In distributed systems you don't need to be constrained to writing to a set of devices one of which is not available. You can just write anywhere, and remember where.

markhahn
0 replies
4d16h

just a suggestion: let the curator's activity be called "preening" rather than "grooming"...

stevefan1999
1 replies
4d15h

Yep, this is the key tech behind Ceph's Erasure Code pool: https://docs.ceph.com/en/latest/rados/operations/erasure-cod...

This does not come without trade-offs though, you cannot update the coding parameters (k, m) afterwards, so you either have to be very sure that those parameters are going to work in a long time, or you have to start from scratch. This inelasticity is also the reason why replicas are still the dominant choice for HA fault tolerant data storage.

jsolson
0 replies
4d13h

Funny story, if you're using Rook Ceph and say "I'm going to try to update these parameters to see if it will let me (and trigger a re-encoding)" it absolutely will let you change them, but it does not trigger anything to re-encode.

It just uses --force and leaves you with a corrupt filesystem.

I suppose that's only really funny in a "you had to be there, and not be me" sense.

donavanm
1 replies
4d15h

If youre interested in EC you might want to consider larger multi dimensional cases. Think of encoding not just across spindles, but another failure domain like rack, room, DC, or region. The goal being to tolerate common component failures, and larger system failures (or partitions) as well. A nice intro https://chameleoncloud.org/blog/2023/12/12/design-considerat...

londons_explore
0 replies
4d12h

You also need to take into account other constraints, like recovery time.

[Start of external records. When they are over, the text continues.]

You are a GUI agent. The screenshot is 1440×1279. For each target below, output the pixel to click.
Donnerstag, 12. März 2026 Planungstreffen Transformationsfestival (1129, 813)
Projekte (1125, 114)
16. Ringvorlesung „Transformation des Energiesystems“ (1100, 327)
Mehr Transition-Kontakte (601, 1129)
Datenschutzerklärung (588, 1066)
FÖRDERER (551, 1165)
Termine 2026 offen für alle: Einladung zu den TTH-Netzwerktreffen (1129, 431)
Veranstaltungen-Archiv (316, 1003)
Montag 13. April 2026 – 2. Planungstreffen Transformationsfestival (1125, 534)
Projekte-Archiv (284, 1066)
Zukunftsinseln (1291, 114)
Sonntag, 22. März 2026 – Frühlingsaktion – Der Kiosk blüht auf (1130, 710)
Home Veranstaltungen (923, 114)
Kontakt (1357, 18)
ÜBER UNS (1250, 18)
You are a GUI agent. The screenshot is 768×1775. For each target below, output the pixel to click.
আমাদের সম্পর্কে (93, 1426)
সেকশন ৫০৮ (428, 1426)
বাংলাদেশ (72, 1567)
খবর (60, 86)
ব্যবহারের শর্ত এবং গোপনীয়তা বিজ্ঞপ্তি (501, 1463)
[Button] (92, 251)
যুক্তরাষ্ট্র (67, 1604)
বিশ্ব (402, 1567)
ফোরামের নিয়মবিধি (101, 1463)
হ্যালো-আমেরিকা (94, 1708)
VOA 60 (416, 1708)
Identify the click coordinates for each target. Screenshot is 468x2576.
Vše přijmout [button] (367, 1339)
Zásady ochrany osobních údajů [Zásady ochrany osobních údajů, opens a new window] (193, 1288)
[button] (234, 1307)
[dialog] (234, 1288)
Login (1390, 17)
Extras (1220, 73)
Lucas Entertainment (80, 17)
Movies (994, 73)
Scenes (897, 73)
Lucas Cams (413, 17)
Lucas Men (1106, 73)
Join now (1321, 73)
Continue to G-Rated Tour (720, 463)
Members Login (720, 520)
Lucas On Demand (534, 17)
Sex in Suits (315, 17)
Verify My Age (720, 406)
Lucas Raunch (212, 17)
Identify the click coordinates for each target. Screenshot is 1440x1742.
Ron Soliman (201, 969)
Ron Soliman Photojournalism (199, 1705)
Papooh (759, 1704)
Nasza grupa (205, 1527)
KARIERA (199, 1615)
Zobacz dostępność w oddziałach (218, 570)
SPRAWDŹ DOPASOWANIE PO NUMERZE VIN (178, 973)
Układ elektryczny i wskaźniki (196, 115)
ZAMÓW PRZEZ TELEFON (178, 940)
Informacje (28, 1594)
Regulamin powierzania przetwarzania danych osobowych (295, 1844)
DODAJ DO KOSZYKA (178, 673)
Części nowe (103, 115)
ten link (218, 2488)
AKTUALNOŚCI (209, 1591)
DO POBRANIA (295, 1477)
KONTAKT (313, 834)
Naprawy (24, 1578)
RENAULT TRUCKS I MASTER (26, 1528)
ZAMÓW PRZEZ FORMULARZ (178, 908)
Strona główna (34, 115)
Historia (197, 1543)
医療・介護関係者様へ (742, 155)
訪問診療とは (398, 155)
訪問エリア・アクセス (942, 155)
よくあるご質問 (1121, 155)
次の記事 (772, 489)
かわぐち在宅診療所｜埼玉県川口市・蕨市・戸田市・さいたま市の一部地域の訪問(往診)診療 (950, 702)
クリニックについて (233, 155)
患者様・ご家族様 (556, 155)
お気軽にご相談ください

If one of your companies datacenters gets destroyed, then it's great to be able to recover from the other 6 using clever erasure codes, but if that recovery requires reading every byte of data in every other DC and sending it over the network, it's gonna take 6 months+ to transfer all that data over a cross ocean fiber which might only be 1 Tbps.

from-nibly
0 replies
4d19h

This is one of the replication strategies that ceph uses for its distributed blob stores

anonymousDan
0 replies
4d17h

Is it the case that it's really only practical for read-only or very read intensive workloads?